### [Problem to solve]
Apart from the images, the records below need to be copied exactly.

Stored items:
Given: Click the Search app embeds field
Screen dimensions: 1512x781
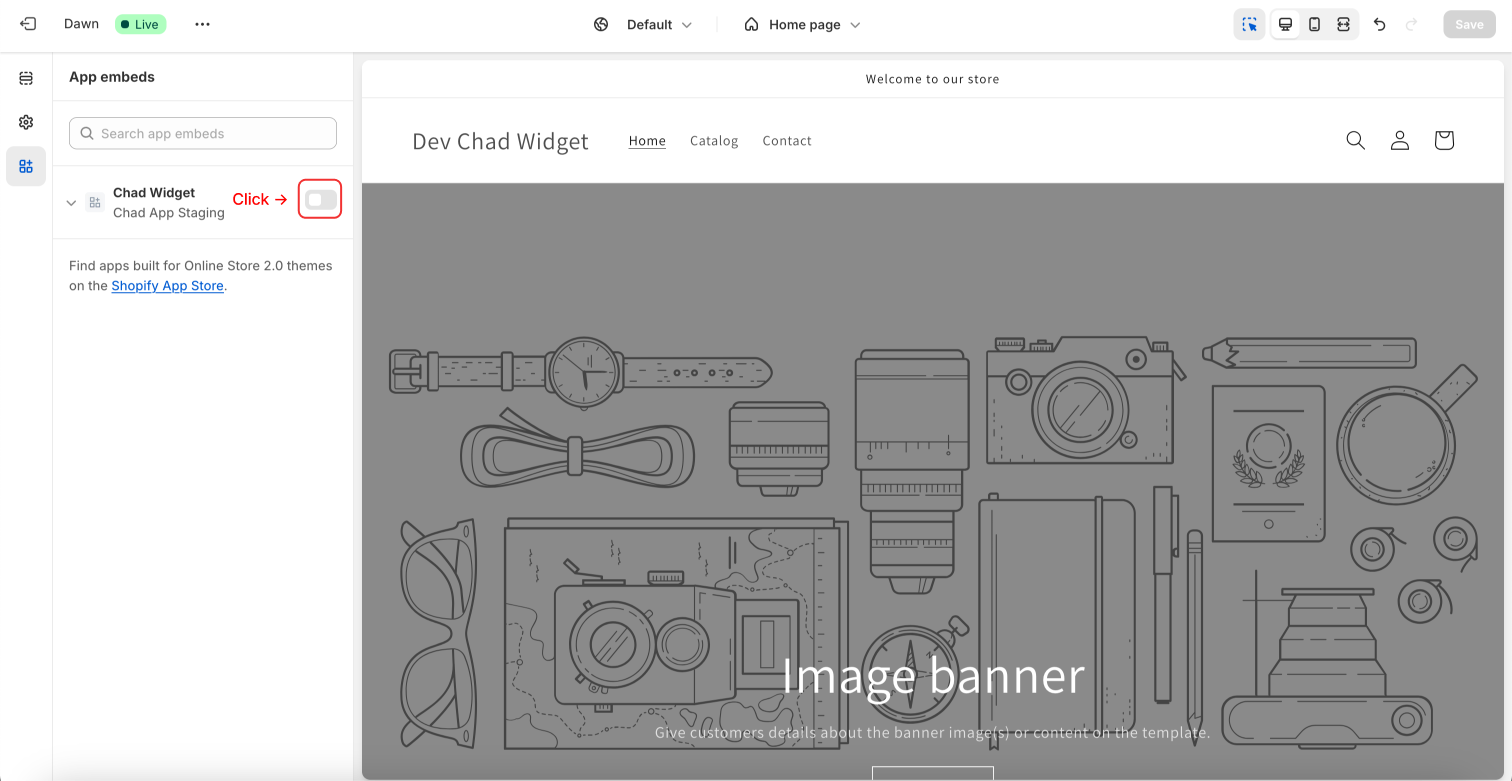Looking at the screenshot, I should coord(203,133).
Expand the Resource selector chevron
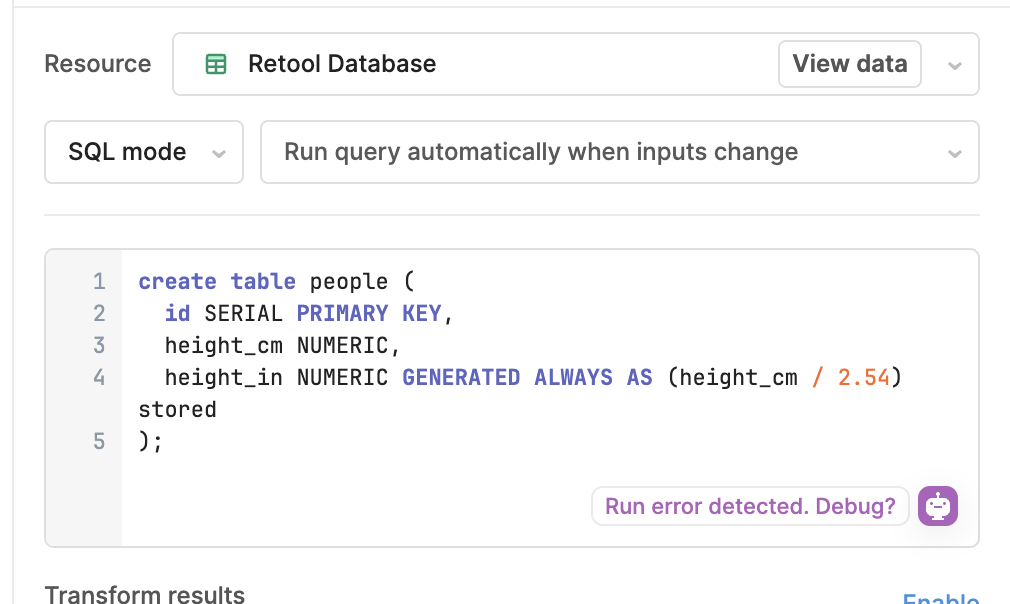 pyautogui.click(x=954, y=65)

### [Output of the task]
Given: Click the Search app embeds field
Screen dimensions: 1512x781
Looking at the screenshot, I should coord(203,133).
Expand the Resource selector chevron
 pyautogui.click(x=954, y=65)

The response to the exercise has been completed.